**THE TASK:**
Take the line with "Toggle the unchanged" as the first line and the last line of the data as the final one. Write out those lines exactly, and no others.

**RECORDS FOR THE TASK:**
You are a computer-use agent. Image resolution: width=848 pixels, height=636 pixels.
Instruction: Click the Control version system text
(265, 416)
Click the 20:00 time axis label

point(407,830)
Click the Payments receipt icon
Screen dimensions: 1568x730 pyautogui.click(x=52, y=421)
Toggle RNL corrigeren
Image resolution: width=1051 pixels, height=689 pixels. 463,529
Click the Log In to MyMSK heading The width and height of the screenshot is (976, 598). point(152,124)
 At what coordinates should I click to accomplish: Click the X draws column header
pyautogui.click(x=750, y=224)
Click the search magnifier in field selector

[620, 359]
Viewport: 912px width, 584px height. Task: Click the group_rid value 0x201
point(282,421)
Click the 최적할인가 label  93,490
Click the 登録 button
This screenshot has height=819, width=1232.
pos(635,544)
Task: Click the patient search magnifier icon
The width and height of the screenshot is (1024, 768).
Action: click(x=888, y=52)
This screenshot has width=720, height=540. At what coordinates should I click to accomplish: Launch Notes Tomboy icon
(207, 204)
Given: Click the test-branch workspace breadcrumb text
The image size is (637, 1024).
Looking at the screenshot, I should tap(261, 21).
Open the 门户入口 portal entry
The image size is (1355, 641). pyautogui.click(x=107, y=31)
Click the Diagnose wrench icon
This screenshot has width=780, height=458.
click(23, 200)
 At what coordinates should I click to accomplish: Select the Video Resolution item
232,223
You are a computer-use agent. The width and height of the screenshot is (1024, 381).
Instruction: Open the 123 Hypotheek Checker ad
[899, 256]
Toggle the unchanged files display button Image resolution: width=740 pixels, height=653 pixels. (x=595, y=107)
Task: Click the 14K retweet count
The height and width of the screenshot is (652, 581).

**ANSWER SECTION:**
Toggle the unchanged files display button Image resolution: width=740 pixels, height=653 pixels. (x=595, y=107)
Task: Click the 14K retweet count
The height and width of the screenshot is (652, 581).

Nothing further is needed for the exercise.